Agriculture Viewed as Primary Driver of Commercialization of Composting

by 5m Editor
27 October 2004, at 12:00am

CANADA - Farm-Scape: Episode 1631. Farm-Scape is a Wonderworks Canada production and is distributed courtesy of Manitoba Pork Council and Sask Pork.

Farm-Scape, Episode 1631

The Composting Council of Canada says agriculture has become one of the primary drivers of the commercialization of composting.

The non profit Composting Council of Canada is dedicated to promoting the universal use of composting. Executive Director Susan Antler says the movement was propelled in the 1980s by the desire to reduce the volumes of materials sent to municipal landfills but there's a growing role for composting in agriculture.

"Manure management has become more and more of an issue for agriculture and the opportunity is to incorporate composting into the means to manage manure.

At the same time, with the whole issue of deadstock management, there's a role for composting. Similarly where the opportunity is for the agriculture community, they know best the soil.

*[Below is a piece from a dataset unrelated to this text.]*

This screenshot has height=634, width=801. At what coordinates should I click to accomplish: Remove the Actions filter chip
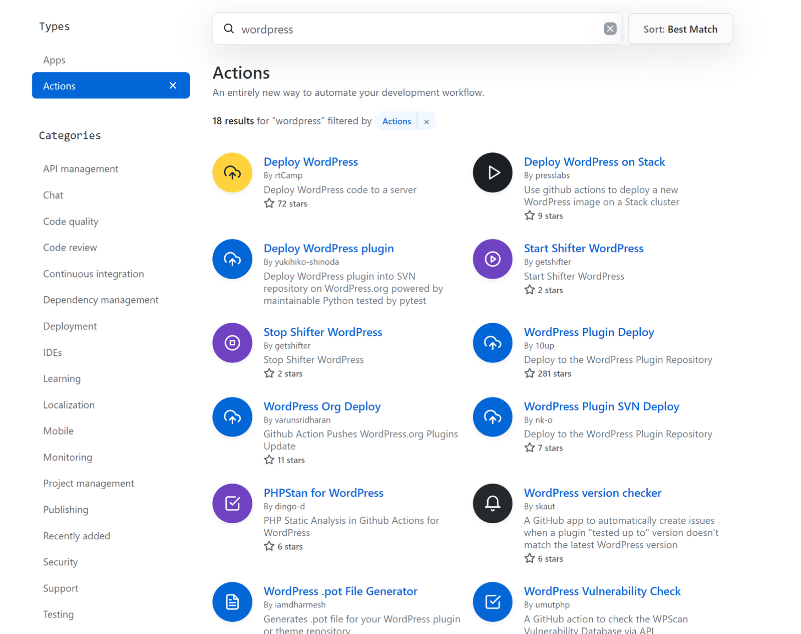tap(426, 121)
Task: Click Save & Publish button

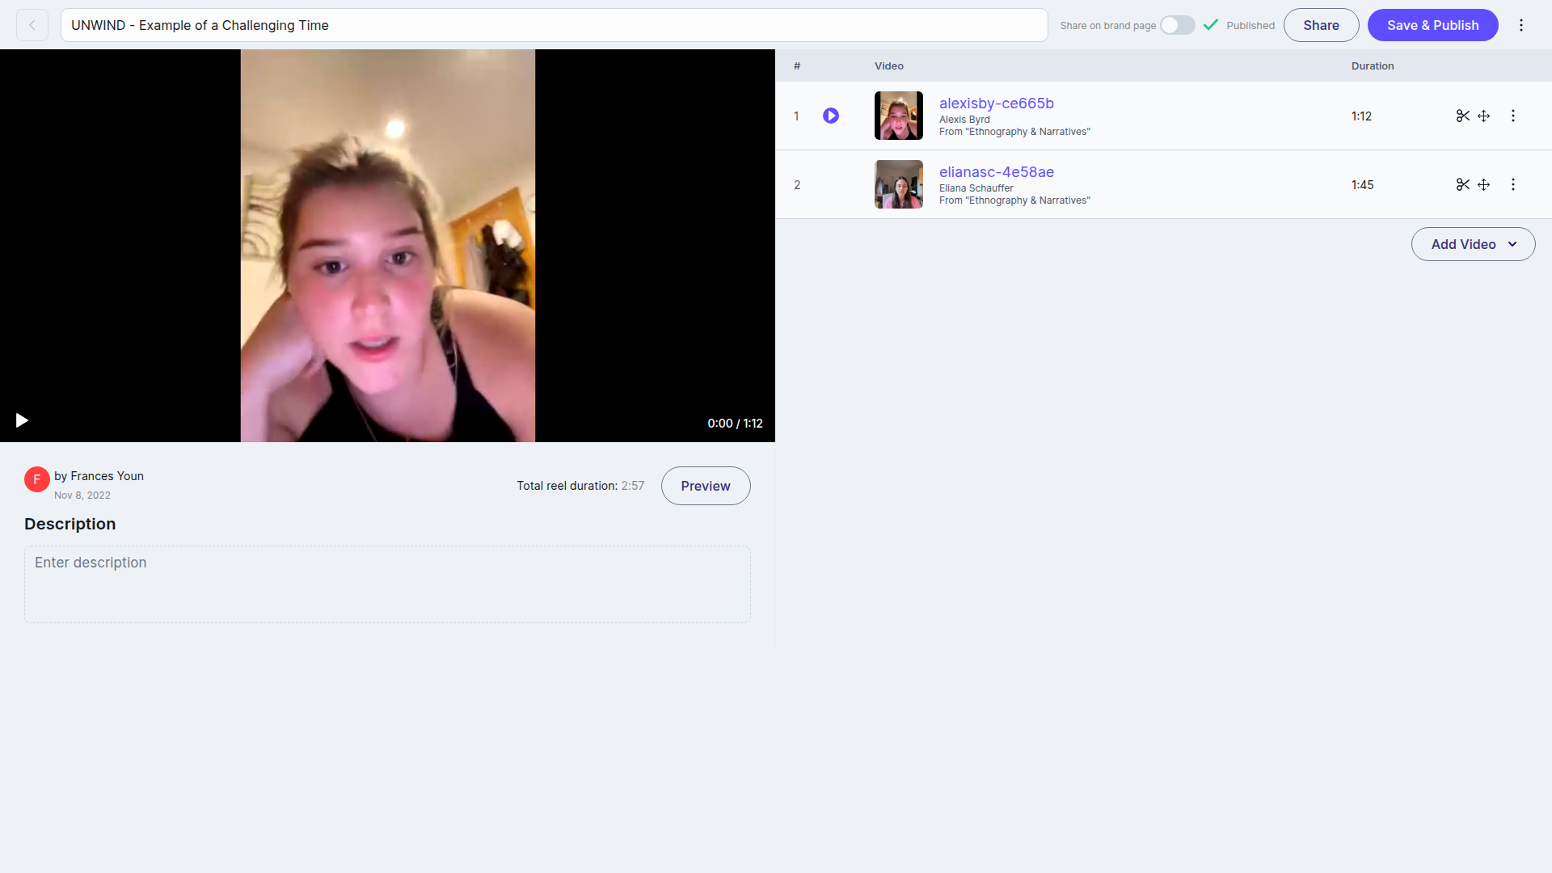Action: coord(1432,25)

They know best what has to go into the soil to make it a prime target for growth. They can help us understand how to use compost better and to make sure that it's meeting its potential for their needs as well as for other market segments.

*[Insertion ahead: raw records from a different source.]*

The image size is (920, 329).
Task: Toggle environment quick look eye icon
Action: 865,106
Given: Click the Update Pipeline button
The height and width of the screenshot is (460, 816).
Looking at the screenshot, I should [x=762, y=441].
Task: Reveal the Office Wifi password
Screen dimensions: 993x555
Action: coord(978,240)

The difference in attitude is very strong between public sector composting facilities and private sector composting facilities.

Right now the municipal facilities are focused primarily only on a diversion activity, so to remove those types of materials from landfill.

The private sector folks recognize that they're not only capturing valuable resources but they're producing products.

In terms of capturing the full potential of the power of composting you have to look at it both from a product as well as a management perspective."

Antler says the challenge is to make the public aware of how they can get involved in composting, to understand the products under the compost umbrella and how to use them.

For Farmscape.Ca, I'm Bruce Cochrane.